Partes do exercício →
A. No texto sobre a expulsão de Mourinho no Clássico, qual foi o título escolhido pelo jornal As?
B. Prossiga o texto sobre a expulsão de Mourinho no Clássico a partir da última frase apresentada.

Mourinho expulso no Clássico: a polémica que agitou o mundo do futebol

  1. Mourinho expulso no Clássico Benfica vs FC Porto
  2. Imprensa internacional destacou o incidente
  3. Mourinho defendeu a sua conduta em conferência
  4. Treinador crucial para o empate do Benfica

José Mourinho foi uma das figuras centrais do Clássico entre Benfica e FC Porto, que terminou empatado a duas bolas, e as suas ações provocaram uma onda de notícias um pouco por todo o mundo. A sua expulsão e o 'bate-boca' com Lucho González foram amplamente divulgados pela imprensa internacional, gerando diversos comentários sobre o comportamento do treinador português.

Os jornais espanhóis deram grande destaque ao episódio. O jornal Marca escreveu que “Mourinho rebenta depois de ser chamado 'traidor 50 vezes'”. Por sua vez, o jornal As titulou: “Mou explode após outra vergonha”. Estes títulos refletem a versão apresentada por Mourinho na conferência de imprensa pós-jogo, onde ele defendeu a sua conduta. Em Inglaterra, o The Sun sublinhou que “José Mourinho é expulso pela segunda vez em três semanas, após uma furiosa discussão com o antigo clube”. O Mirror optou por usar a palavra “rasgar” para descrever as palavras dirigidas a Lucho González, enquanto o Daily Mail preferiu a expressão “perder as estribeiras”.

Em Itália, a situação também mereceu atenção. O Tuttosport destacou o “show e cartão vermelho” do Special One, e o Corriere dello Sport detalhou os acontecimentos, referindo-se ao “duro confronto” com o antigo internacional argentino. A ESPN, nos EUA, relatou que José Mourinho “foi expulso contra o antigo clube, aos 90+1 minutos, depois de ter sido acusado de ter pontapeado uma bola na direção do banco de suplentes adversário”, na sequência do golo de Leandro Barreiro. A RMC Sport, em França, reproduziu as palavras do técnico após “um jogo tenso” contra o FC Porto.

(Itens guardados)

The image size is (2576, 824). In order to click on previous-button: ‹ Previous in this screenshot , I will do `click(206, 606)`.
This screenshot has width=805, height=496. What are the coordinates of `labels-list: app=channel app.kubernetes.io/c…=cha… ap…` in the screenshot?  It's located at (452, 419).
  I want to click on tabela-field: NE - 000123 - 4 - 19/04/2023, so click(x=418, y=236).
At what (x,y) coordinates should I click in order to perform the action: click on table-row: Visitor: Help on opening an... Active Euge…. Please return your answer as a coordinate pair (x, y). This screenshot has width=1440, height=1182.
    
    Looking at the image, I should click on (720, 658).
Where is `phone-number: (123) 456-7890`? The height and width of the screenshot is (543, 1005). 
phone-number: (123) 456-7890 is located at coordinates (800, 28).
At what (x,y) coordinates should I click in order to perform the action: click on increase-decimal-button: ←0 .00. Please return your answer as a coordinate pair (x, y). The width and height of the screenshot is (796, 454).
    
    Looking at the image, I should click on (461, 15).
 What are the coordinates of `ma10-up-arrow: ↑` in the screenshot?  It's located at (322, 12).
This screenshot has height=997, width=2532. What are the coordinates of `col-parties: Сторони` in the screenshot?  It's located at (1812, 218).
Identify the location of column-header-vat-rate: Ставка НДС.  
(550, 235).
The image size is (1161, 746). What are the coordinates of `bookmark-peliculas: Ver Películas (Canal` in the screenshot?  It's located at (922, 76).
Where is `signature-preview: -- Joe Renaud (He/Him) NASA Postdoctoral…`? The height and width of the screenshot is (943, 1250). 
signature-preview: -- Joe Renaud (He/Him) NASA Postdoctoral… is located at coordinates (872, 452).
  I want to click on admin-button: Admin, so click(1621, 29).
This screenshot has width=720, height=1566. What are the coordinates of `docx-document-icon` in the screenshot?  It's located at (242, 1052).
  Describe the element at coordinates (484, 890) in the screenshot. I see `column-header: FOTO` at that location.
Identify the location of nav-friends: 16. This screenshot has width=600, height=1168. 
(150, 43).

Resultados por ordem →
A. “Mou explode após outra vergonha”.

B.
Na conferência de imprensa, Mourinho explicou a sua versão dos factos que levaram à sua expulsão e à discussão. “O árbitro diz que me expulsou porque rematei uma bola para o banco do FC Porto, o que é completamente falso. Não sei se foram três, quatro ou cinco, mas já fiz muitas vezes na Luz golo nosso, bola para a bancada. Uma maneira de celebrar e dar bola ao sortudo do adepto”, afirmou. Sobre a troca de palavras com Lucho González, o treinador foi incisivo: “Relativamente à expulsão, o elemento do banco do FC Porto que também foi expulso e que no túnel chamou-me 50 vezes traidor. Gostava que ele me explicasse: traidor de quê? Estive no FC Porto, dei a alma ao FC Porto. Fui para o Chelsea, para o Inter, Real Madrid, Fenerbahçe, dei a volta ao mundo e dei a alma, a vida todos os dias. A isto chama-se profissionalismo”.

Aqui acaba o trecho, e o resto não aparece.